A/B testing is a method of data collection that informs optimization. It compares two versions of a design: the original, “A” version, known as the “control,” and a secondary, “B” version, known as a “variation.”
If the rules of sound experimental design are followed, by the conclusion of a test the tester will have an idea of which design performs better for a specific goal.
TIP: Learn about the best A/B testing tools and compare the most popular vendors from real-user reviews.
How does A/B testing work?
Based on the previous definition, and the countless A/B testing case studies on the web, you might think A/B testing is simple. Though, while the concept is fairly easy to grasp, testing your way to valuable results is much more difficult.
So, how does A/B testing work? The short version is this: You drive equal traffic to two pages with the same goal, and the one that performs better is the winner:
And if you test based on the short version, you might find you’ve created what seems like an improvement of your original design. Chances are, though, that improvement will be imaginary.
For an accurate test result, you need to know the bigger picture. Here are the most important aspects of A/B testing to consider.
When to use A/B split testing
A/B testing is a powerful methodology capable of informing meaningful design improvements. But it’s often misused. Does A/B split testing make sense for you? Consider the following.

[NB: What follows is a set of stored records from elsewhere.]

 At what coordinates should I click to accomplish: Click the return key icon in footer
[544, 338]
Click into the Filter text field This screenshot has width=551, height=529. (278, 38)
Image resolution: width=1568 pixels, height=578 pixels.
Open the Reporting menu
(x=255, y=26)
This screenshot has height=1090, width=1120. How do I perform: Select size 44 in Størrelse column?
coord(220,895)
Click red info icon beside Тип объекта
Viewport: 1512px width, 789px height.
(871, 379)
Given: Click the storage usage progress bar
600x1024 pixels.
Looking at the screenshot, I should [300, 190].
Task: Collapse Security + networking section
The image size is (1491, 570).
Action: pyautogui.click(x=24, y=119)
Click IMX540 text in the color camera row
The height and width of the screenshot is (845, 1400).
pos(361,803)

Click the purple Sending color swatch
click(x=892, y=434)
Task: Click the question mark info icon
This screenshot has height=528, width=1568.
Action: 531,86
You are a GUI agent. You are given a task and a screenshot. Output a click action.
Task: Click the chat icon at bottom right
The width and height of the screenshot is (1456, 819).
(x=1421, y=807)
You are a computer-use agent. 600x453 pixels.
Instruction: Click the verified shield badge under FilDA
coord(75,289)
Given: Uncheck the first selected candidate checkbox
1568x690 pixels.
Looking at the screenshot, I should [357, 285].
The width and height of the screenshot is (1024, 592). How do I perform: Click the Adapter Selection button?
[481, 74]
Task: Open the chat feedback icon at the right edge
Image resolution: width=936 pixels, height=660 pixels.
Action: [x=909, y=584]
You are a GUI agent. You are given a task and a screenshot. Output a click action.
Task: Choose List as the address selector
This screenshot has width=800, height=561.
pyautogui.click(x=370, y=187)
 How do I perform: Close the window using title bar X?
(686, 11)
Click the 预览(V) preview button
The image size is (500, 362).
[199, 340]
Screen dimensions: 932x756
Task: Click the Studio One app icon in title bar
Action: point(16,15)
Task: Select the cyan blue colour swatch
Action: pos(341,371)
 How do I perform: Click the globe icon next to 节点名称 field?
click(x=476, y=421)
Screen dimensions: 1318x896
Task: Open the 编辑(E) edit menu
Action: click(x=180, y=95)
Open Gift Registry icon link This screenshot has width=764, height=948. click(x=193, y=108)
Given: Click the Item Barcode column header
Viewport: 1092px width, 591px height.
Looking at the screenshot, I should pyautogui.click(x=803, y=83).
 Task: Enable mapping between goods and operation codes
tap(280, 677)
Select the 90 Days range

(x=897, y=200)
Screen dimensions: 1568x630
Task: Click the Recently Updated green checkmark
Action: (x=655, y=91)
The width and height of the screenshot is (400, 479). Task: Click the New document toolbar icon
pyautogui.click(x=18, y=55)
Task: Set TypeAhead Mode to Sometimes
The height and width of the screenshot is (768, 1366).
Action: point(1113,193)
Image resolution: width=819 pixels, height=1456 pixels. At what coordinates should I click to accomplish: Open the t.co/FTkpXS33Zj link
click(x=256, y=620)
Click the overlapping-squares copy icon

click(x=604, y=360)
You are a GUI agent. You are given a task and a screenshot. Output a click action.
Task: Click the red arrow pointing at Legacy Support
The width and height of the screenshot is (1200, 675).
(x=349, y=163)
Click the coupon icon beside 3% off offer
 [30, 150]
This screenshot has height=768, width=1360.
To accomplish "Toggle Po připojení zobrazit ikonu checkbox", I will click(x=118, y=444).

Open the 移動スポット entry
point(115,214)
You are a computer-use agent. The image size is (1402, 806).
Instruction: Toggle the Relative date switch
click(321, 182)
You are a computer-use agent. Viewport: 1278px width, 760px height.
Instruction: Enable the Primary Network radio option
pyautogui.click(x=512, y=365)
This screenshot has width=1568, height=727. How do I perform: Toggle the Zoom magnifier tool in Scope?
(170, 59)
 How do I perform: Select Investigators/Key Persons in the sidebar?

Only test when your business is ready
For many businesses, A/B testing shouldn’t be a priority. There are more important things to focus on than A/B testing, like traffic, for example. Derek Halpern explains:
“If I get 100 people to my site, and I have a 20 percent conversion rate, that means I get 20 people to convert... I can try to get that conversion rate to 35 percent and get 35 people to convert, or, I could just figure out how to get 1,000 new visitors, maintain that 20 percent conversion, and you’ll see that 20 percent of 1,000 (200), is much higher than 35 percent of 100 (35).”
Roughly speaking, if you have less than 1,000 transactions (purchases, signups, leads, etc.) per month — you’re going to be better off putting your effort in other stuff. Maybe you could get away with running tests around 500 transactions for months — but you’re going to need some big lifts to see an effect.
What are alternatives to A/B testing?
Do you generate at least 500 transactions per month? If not, you may be better off using qualitative feedback to inform design rather than quantitative. These include but aren’t limited to:
1. Survey technology
Surveys are a great way to discover what your business is doing wrong from the users themselves. Net Promoter Score is just one example of a popular survey used often to inform business decisions. There are many survey software apps available online for brands looking to conduct an NPS or other questionnaires.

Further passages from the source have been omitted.